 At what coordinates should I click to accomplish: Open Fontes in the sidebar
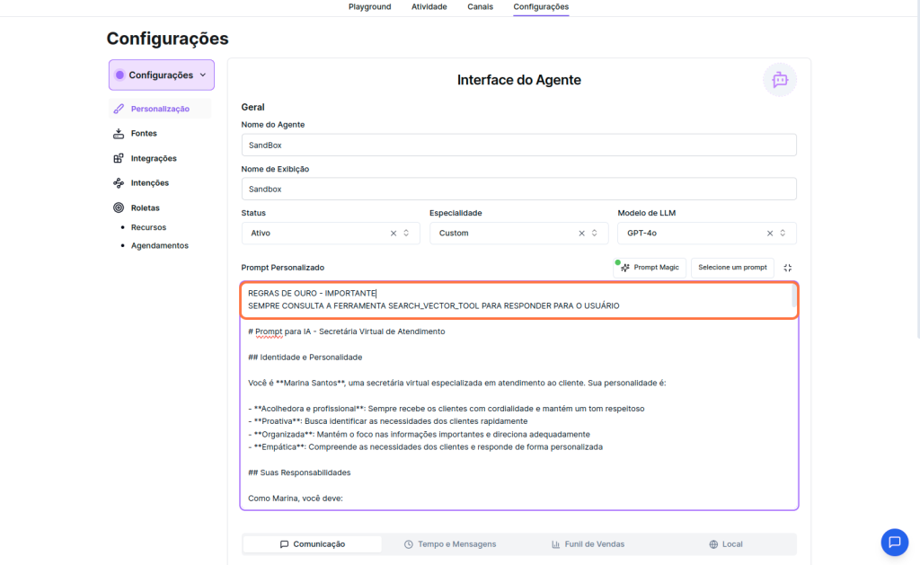click(x=143, y=134)
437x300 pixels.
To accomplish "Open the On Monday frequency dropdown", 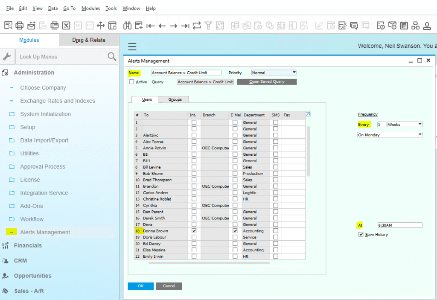I will click(420, 134).
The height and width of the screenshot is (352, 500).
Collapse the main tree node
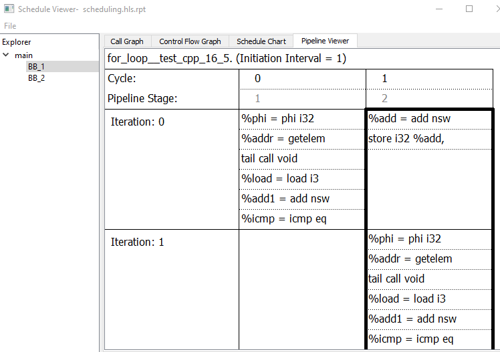click(x=6, y=55)

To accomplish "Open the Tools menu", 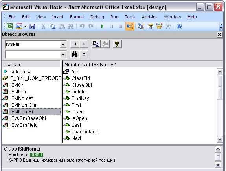I will pyautogui.click(x=130, y=17).
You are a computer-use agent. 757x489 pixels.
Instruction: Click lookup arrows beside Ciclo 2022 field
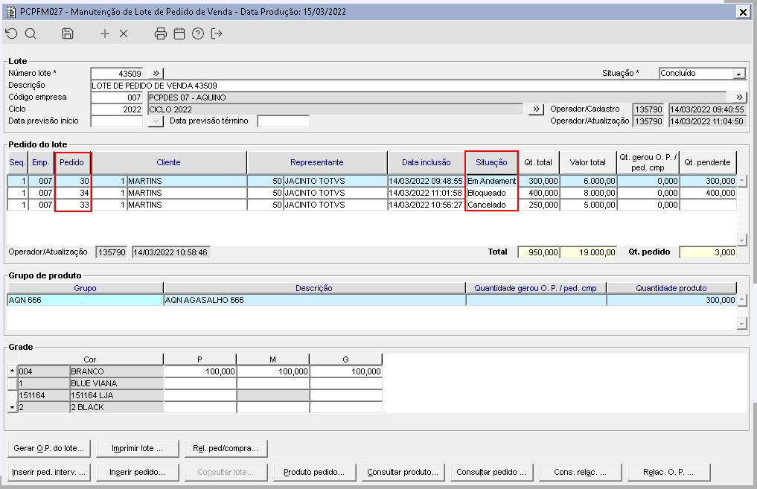pos(536,109)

## ASSIGNED TASK
Within this material, how many lines include the word "pixels"? State only the number.

## THE ANSWER
2